> _Text extract_:

I have followed your postings and read them most interestingly. I am sure that in Harrods book skeletal alignment is covered. Basically this is standing with e the bones stacked. Pelvis looking forward, and above the ankle joint. The shoulders should fall into a vertical line also. Elbows slightly forward. This will allow the femur (thigh Bone) to be able to rotate in the hip sockets. This is turning your legs. Very few skiers do this and is real apparent in the steeps and in the bumps. Dorsi flexion is bending the ankle by pulling the big toes to the top of the ski boot grounding the arch in the snow and devolping shin contact. If you walk in a circle you will notice that your inside foot does this at the initiation of every step. Try this in your skiing. I believe that this is called the phantom turn in Heralds book (I am not to sure of his terms but believe they are very similar to PSIA). What my point is for you to use bio mechanics in your skiing to make everything easier. Try a turn an green terrain in balanced stance by tipping your inside boots cuff in the direction you want to go You will see the foot tip, femur turn and the skis will go in that direction. Becarfull NOT to tip hip or shoulder at start of turn. Repeat after me LEANING STINKS! As a rule balance over feet through the turn and try not to bank or lean up hill. This is where the pulling of the toes up will really help you. Let me know!!!!
post #17 of 24
Thread Starter 
Larry, unless 'the rains come' I will be skiing monday.Thank your for your input. I believe Harb's term is 'kinetic link' as you mention stacking the body parts. You are right about walking in a circle!!
I am not sure what you mean about the turn on green terrain. : Am I facing straight downhill? If I am say facing the left side of the slope where I have a choice of turning right, or becoming intimate with a tree, which foot would I tip, and which edge am I looking to go onto on THAT foot?
Chas
post #18 of 24
tip the right to go right, tip the left to left. Same as walking! Progresdsive not just slamming the edge on at start, but constant movement.
post #19 of 24
Thread Starter 
Gotcha.
Sounds similar to Harb's tipping to the little toe edge.
I will try it monday.
Chas
post #20 of 24
Thread Starter 
Quote:
Originally posted by Larry W:
tip the right to go right, tip the left to left. Same as walking! Progresdsive not just slamming the edge on at start, but constant movement.
Larry, you were right. Now my other problems...(check my new post)
post #21 of 24
Quote:
Originally posted by nolo:
I learned the exercise of initiating a turn from a standstill at a mid-90s
That's how I was taught wayyyyy back Pre 80's, day three on skis I think. It got buried under tons off other stuff very quickly though, like avoiding things and stopping!

> _Record list_:
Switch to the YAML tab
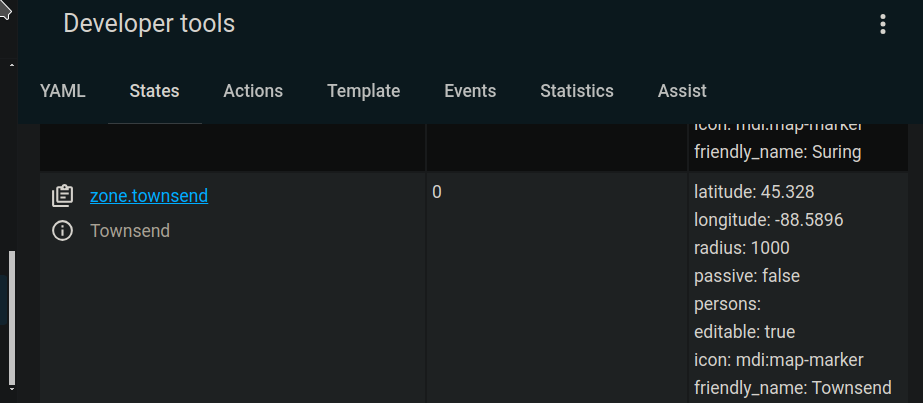This screenshot has width=923, height=403. [63, 91]
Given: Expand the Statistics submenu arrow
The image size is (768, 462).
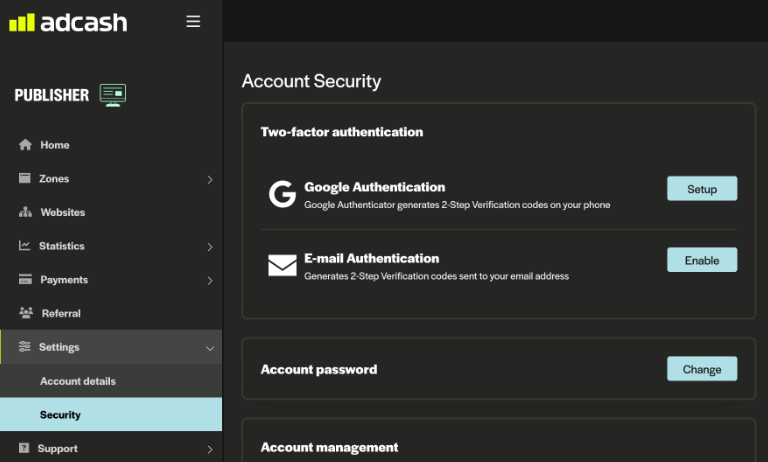Looking at the screenshot, I should coord(210,246).
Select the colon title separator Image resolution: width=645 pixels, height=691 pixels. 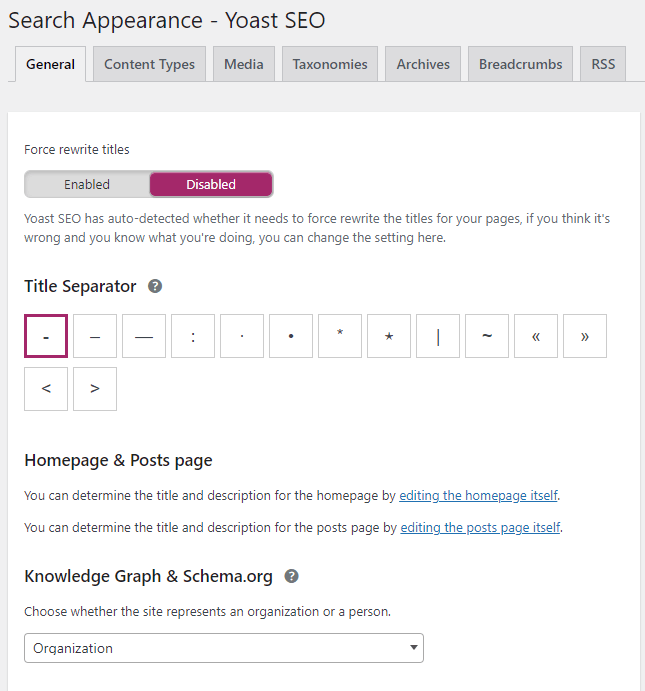(x=193, y=336)
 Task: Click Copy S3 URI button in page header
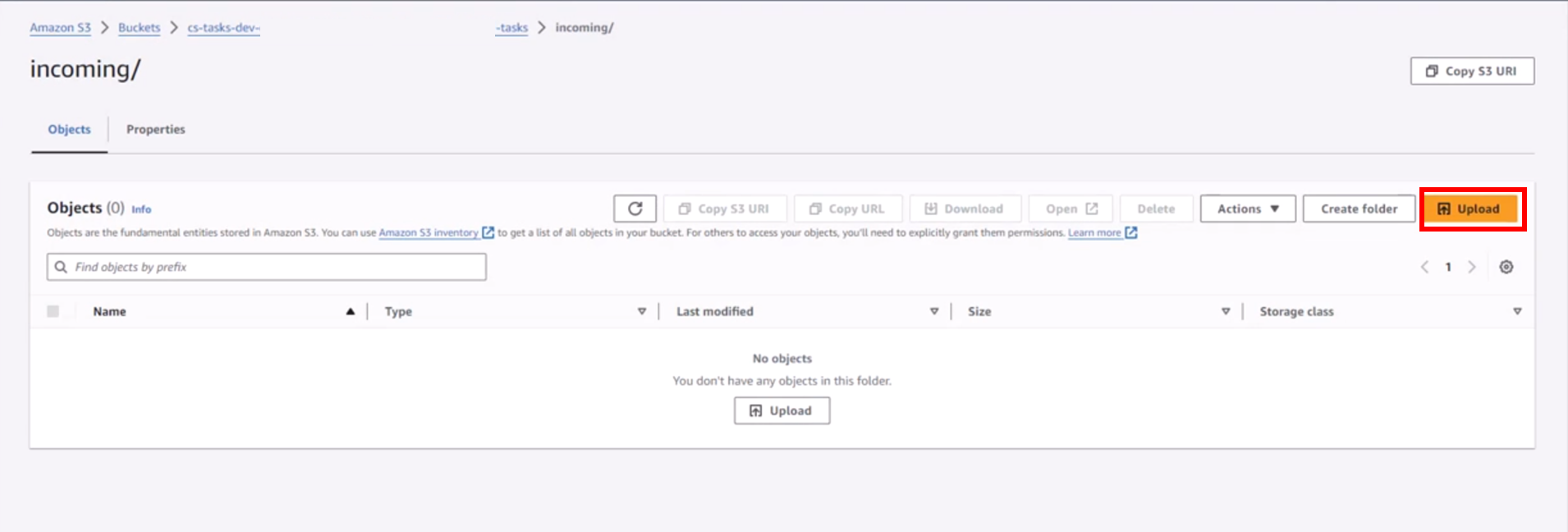point(1471,71)
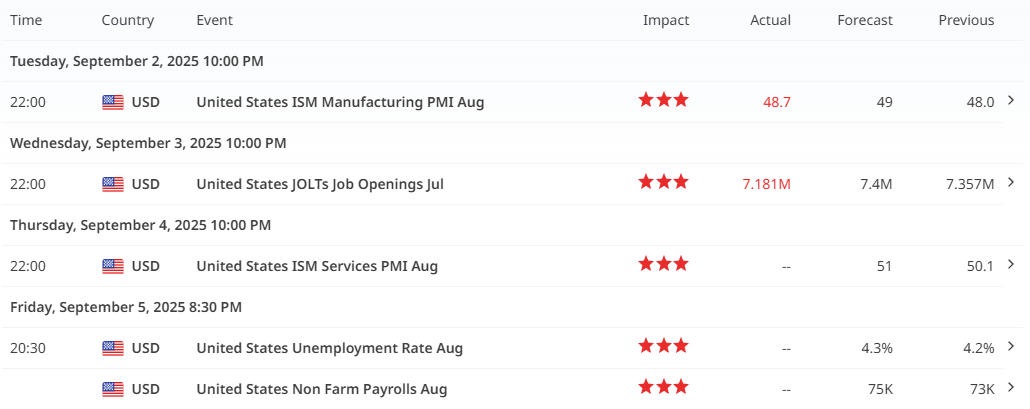Click the Impact column header

point(666,20)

> _To-do list_:
(1) From the ski forum thread, extract the part that opens with the words containing "I will try it" and closes with "my new post)".
(2) According to the ski forum thread, why should a skier stand with the bones stacked, pelvis over the ankle joint and shoulders in a vertical line? Answer in one to three sentences.
(3) Carry on the ski forum thread from its last post.
The material has no connection to the ski forum thread.

> _Results in order_:
(1)
I will try it monday.
Chas
post #20 of 24
Thread Starter 
Quote:
Originally posted by Larry W:
tip the right to go right, tip the left to left. Same as walking! Progresdsive not just slamming the edge on at start, but constant movement.
Larry, you were right. Now my other problems...(check my new post)

(2) Standing with the bones stacked lets the femur rotate in the hip sockets. That rotation is what turns the legs.

(3)
post #22 of 24
Quote:
Originally posted by ssh:


</font>
  • Stand edged across the hill.</font>
  • Make sure your stance/alignment is right so your weight is comfortably in the middle of your foot.</font>
  • Relax the downhill ankle and allow the skis to flatten.</font>
  • If your balance is correct, your tips will float downhill ahead of the rest of your skis.</font>
  • Use rotation to complete the turn. Then, stop and do it again in the other direction.</font>
I thought that when I did this, I just leaned forward a little, which encouraged the tips to move downhill first.

Last week an instructor convinced me that when I flatten the skis, I am actually rotating the tips downhill also.

To prove it, he had me side-slipping down the hill while leaning forward. This showed me that, since the tips didn't lead down the hill, that I MUST be providing some rotary to pull the tips around.

It's always shocking when something I "know" turns out to be untrue!
post #23 of 24
lurking bear, that's interesting. I am used to sideslipping down the hill and using a change in pressure to change which end of my skis slides faster. Of course, I can counter that with rotation, but I'm pretty sure that moving pressure forward causes the tips to slip faster and moving it back causes the tails to slip faster.

I do not have access to any reference materials here at the cube, but I am pretty certain that is true.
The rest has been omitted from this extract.